Can Generic Neural Networks Estimate Numerosity Like Humans?
- Sharon Chen, Computer Science, Fu School of Engineering and Applied Science, Undergrad, Columbia University, New York, New York, United States
- Zhenglong Zhou, Department of Cognitive Science , Johns Hopkins University , Baltimore, Maryland, United States
- Mengting Fang, Beijing Normal University, School of Mathematical Science, Beijing, China
- Jay McClelland, Stanford University, Stanford, California, United States
AbstractResearchers exploring mathematical abilities have proposed that humans and animals possess an approximate number system (ANS) that enables them to estimate numerosities in visual displays.
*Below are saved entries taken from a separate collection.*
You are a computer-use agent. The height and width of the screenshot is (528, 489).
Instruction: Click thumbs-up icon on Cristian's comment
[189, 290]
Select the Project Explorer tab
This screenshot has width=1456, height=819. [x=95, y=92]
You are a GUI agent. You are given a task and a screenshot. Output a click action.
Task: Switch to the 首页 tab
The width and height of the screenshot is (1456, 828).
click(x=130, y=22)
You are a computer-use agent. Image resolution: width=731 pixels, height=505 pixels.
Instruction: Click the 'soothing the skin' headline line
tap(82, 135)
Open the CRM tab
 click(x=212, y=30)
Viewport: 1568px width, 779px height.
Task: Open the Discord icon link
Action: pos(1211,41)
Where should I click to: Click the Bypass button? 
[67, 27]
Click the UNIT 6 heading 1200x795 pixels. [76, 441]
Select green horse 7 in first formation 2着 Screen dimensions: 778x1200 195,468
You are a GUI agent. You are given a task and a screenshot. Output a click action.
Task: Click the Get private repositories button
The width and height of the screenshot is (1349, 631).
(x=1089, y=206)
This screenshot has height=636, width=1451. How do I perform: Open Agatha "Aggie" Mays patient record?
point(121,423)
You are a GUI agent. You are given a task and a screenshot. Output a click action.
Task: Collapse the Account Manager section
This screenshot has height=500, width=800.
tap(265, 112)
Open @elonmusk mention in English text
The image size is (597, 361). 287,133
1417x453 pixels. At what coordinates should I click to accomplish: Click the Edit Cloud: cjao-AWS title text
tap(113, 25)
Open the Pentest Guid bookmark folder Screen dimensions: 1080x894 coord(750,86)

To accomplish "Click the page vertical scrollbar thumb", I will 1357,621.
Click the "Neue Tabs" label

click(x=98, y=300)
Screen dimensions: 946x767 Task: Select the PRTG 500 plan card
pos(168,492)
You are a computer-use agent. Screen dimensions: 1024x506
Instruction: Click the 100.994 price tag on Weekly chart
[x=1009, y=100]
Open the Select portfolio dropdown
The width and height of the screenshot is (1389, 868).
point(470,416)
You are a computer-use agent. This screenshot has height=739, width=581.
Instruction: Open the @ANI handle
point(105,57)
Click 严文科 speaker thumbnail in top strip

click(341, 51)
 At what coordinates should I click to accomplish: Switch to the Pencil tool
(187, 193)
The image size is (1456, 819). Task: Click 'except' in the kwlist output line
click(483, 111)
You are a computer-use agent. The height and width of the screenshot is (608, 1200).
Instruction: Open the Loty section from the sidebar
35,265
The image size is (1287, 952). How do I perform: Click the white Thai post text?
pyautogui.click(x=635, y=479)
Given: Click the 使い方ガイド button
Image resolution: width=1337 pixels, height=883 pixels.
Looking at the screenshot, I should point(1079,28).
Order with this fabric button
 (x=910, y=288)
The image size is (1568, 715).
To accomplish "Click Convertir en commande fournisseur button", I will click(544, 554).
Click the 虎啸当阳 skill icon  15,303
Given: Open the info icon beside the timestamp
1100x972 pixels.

Experimental data shows that estimation responses exhibit a constant coefficient of variation (CV: ratio of variability of the estimates to their mean) for numerosities larger than four, and a constant CV has been taken as a signature characteristic of the innate ANS. For numerosities up to four, however, humans often produce error-free responses, suggesting the presence of estimation mechanisms distinct from the ANS specialized for this 'subitizing range'. We explored whether a constant CV might arise from learning in generic neural networks using widely-used neural network learning procedures. We find that our networks exhibit a flat CV for numerosities larger than 4, but do not do so robustly for smaller numerosities. Our findings are consistent with the idea that approximate number estimation may not require innate specialization for number, while also supporting the view that a process different from the one we model may underlie estimation responses for N less than or equal to 4.